Ortsvorsteher Martin Straßacker (von links), Gemeindearbeiter Udo Mayer, Bürgermeister Detlev Bührer und Straßenbau-Abteilungsleiterin Dorothea Matt haben Pfaffenweilers neues Baugebiet symbolisch eröffnet. Foto: Oxana Zapf/Stadt Villingen-Schwenningen

Im Baugebiet Gassenäcker in Pfaffenweiler gibt es jetzt 29 Plätze für Eigenheime.

VS-Pfaffenweiler - Die Erschließung des Baugebiets Gassenäcker in Pfaffenweiler ist nach 13 Monaten Bauzeit beendet. "Es war ein sehr langer Weg bis zur heutigen Eröffnung – umso größer ist die Freude jetzt und auch der Dank an den Ortschaftsrat und die Interessenten", sagt Bürgermeister Detlev Bührer.

 

Strategie verändert

Der Bebauungsplan ist schon vor geraumer Zeit beschlossen worden. Dann hat die Stadt Villingen-Schwenningen ihre Strategie verändert und wollte das Baugebiet – auch aufgrund des Mehrwerts für den städtischen Haushalt – selbst erschließen statt extern verkaufen, teilt die Stadtverwaltung mit. Auch Grabungen des Landesamtes für Denkmalschutz hätten den Zeitplan auch beeinflusst.
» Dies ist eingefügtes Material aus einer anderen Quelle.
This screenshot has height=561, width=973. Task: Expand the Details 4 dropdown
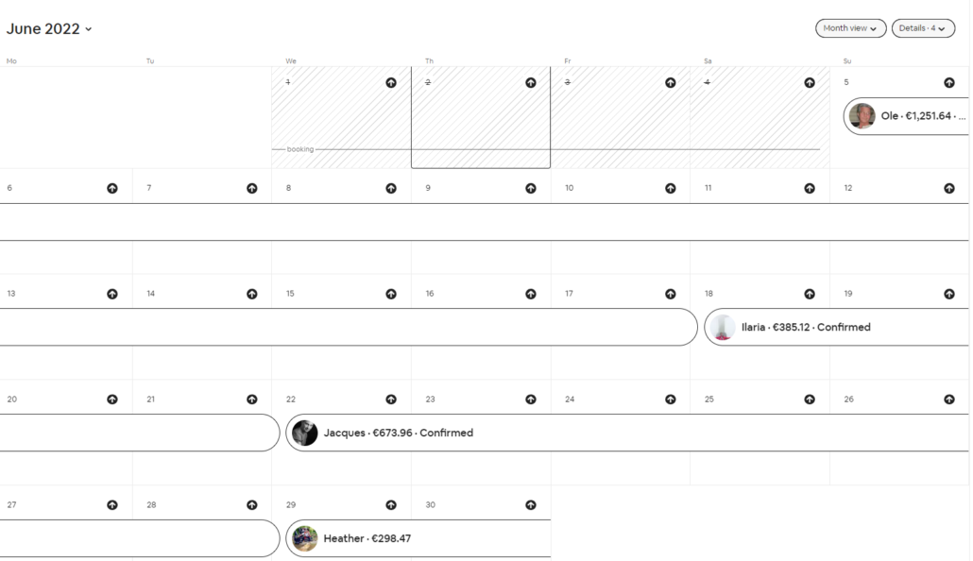(923, 28)
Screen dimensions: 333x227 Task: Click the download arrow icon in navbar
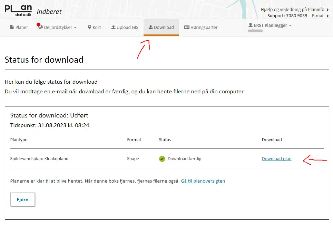coord(151,27)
Die Bauarbeiten hat das Grünflächen- und Tiefbauamt selbst geplant, koordiniert und während der rund einjährigen Bauzeit begleitet. Die Erschließung des Baugebiets beinhaltete den Straßen- und Gehwegneubau, die Beleuchtung des Straßenraumes sowie die Verlegung von Versorgungs- und Entsorgungsleitungen sowie Medienleitungen.

Leitungen verlegt

Die Kanalhausanschlussleitungen sowie die Hausanschlussleitungen der Versorgungsträger, unter anderem Gas, Wasser, Strom, Telekom und Breitband, seien alle bereits in die neuen Baugrundstücke verlegt worden, sodass eine Aufgrabung des Straßenraumes bei der Errichtung der Einfamilienhäuser nicht notwendig sein wird, informiert die Stadt weiter. Umgesetzt habe dies im Auftrag der Stadt VS die Firma Stumpp.

Kosten bei 925 000 Euro

Die Gesamtkosten für die bauliche Erschließung liegen bei rund 925 000 Euro. Das gesamte Baugebiet hat eine Größe von etwa 28 300 Quadratmeter – 16 800 Quadratmeter davon stehen für Wohnanlagen bereit, 2200 Quadratmeter sind Straßen und auf 9300 Quadratmeter wurden ökologische Ausgleichsflächen geschaffen.

Mit Graben eingegrenzt

Das neue Gebiet mit 29 Baugrundstücken wird zu den bestehenden landwirtschaftlichen Flächen mittels eines Entwässerungsgrabens, welcher das Oberflächenwasser sammelt und abführt, eingegrenzt.